Synopses & Reviews
Caroline Venable has everything her Southern heritage promised: money, prestige, a rich husband -- and a predictable routine of country-club luncheons and cocktail parties. Caroline is the chatelaine of a magnificent home, hostess to her husband's wealthy friends and prospective clients, and the official "one-woman welcome wagon" for young, eager talent that her husband, Clay, imports to their corner of South Carolina to work for the family company -- a vastly successful land-developing conglomerate.
If Caro drinks a little too much for Clay's liking, he knows the reason why, and he takes comfort in the fact that she can escape to the island in the Lowcountry that her beloved Granddaddy left her. Wild and seemingly timeless, the island is a place of incomparable, breathtaking beauty -- and it is the one place where Caroline can lose herself and simply forget. Roaming the island is a band of wild ponies whose freedom and spirit have captivated Caro since she was a child. When she learns that her husband must either develop the island or lose the company that he spent his whole life building, she is devastated. The Lowcountry is Caroline's heritage -- the one constant she believed would never change. A resort would not only tame (and therefore destroy) the island she loves -- but what will happen to the wild ponies?
Spurred to action and inspired with new purpose, Caroline must confront the part of herself that she has numbed with alcohol and careful avoidance, and she must reconsider her priorities -- what is important enough that she would die for it? In fighting to save the island--her island -- Caroline draws on an inner strength that forces her to reconsider her role in society, her marriage and, ultimately, herself.
Low Country is a story of personal renewal and transformation -- one woman's proper Old South upbringing and expectations colliding with the new South's runaway prosperity. It is magnificently told, and it is Anne Rivers Siddons at her absolute best.
Synopsis
The bestselling author of last summer's blockbuster, Up Island (16 weeks on the New York Times list), presents the empowering story of a woman's life-changing fight to save an island of wild ponies.

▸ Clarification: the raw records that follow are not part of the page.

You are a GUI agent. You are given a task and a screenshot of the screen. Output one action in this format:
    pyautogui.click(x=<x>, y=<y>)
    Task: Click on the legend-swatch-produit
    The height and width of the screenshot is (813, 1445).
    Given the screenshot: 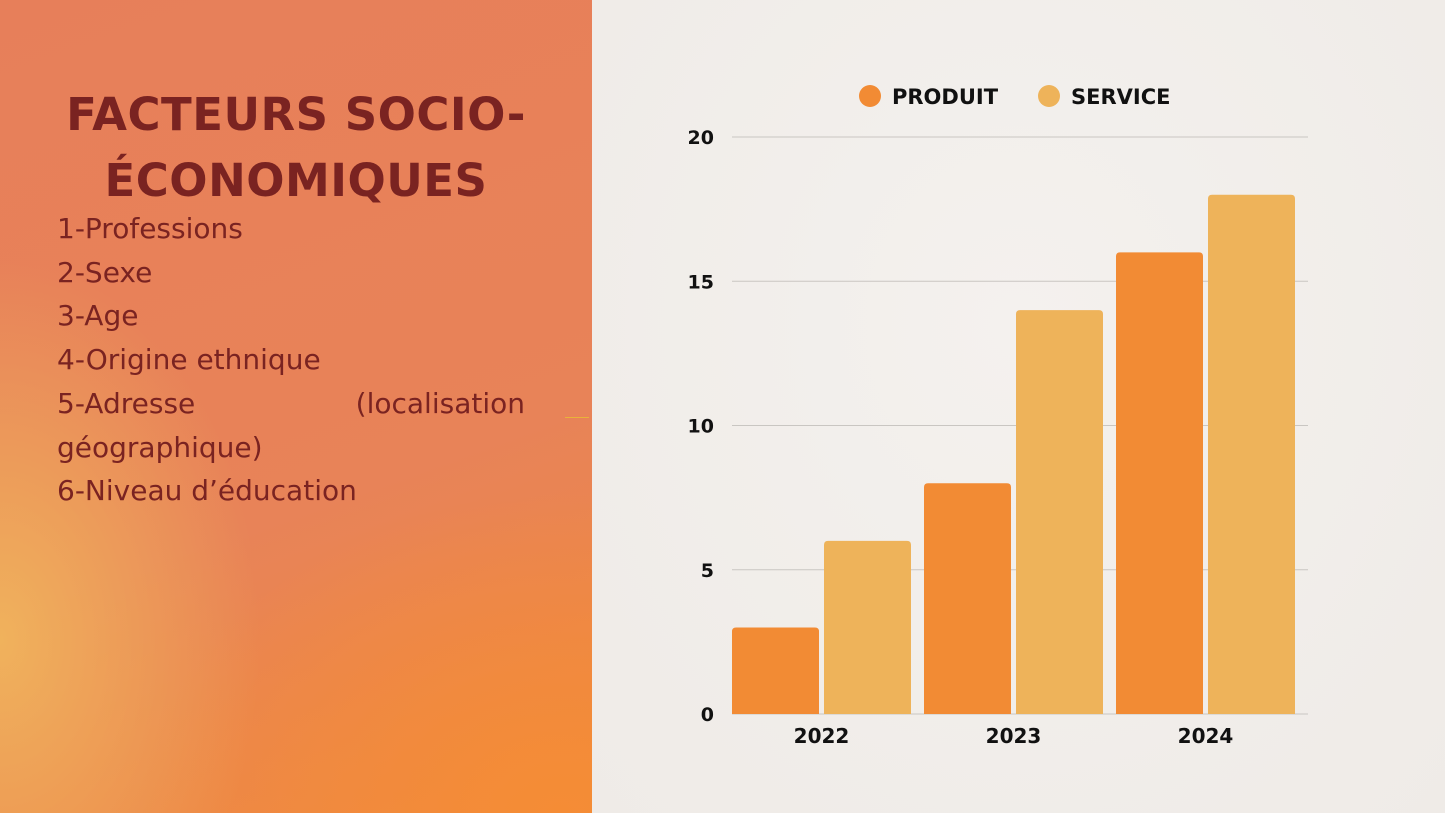 What is the action you would take?
    pyautogui.click(x=870, y=96)
    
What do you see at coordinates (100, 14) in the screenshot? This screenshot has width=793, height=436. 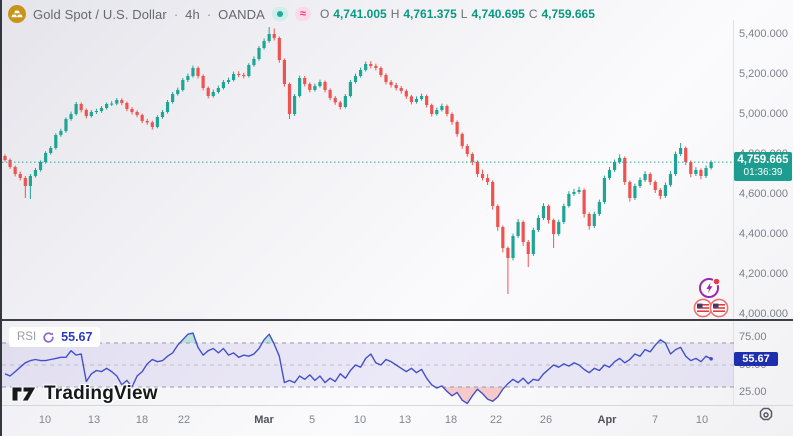 I see `symbol-title: Gold Spot / U.S. Dollar` at bounding box center [100, 14].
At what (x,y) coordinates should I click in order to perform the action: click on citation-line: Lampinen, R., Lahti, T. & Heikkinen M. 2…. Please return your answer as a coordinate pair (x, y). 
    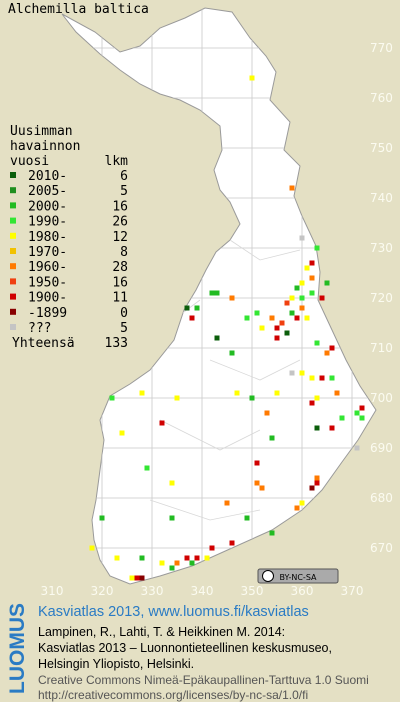
    Looking at the image, I should click on (162, 632).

Caroline Aubrey Gentry Has Everything Her Southern Heritage promised: money, prestige, a rich husband. If she drinks a little too much and her 20-year marriage to successful land developer Clay seems a little empty, well, she's doing what she was born to do: be the chatelaine of a magnificent home and a hostess to her husband's wealthy friends and perspective clients.
Her numbing routine of country-club luncheons, cocktail parties, and increasing isolation is interrupted, however, when Caroline finds out that her tycoon husband plans to build a resort on a beautiful untouched island in South Carolina's low country. The island is a quiet haven, rich in low country history and meaningful memories from Caroline's youth. But most important to Caroline, his plans will mean the devastation of a band of wild ponies that roam freely across the island. Spurred to action and inspired with new purpose, Caroline must confront the life she has been leading and reach deep within herself to save this special place out of her past, and ultimately, make a meaningful life for herself.
Siddons at her best, Low Country is a story of personal renewal and transformation, when one woman's proper Old South upbringing collides with the New South's runaway prosperity.
About the Author
Anne Rivers Siddons's bestselling novels include Nora, Nora; Sweetwater Creek; Islands; and Fox's Earth. She is also the author of the nonfiction work John Chancellor Makes Me Cry. She and her husband divide their time between Charleston, South Carolina, and Brooklin, Maine.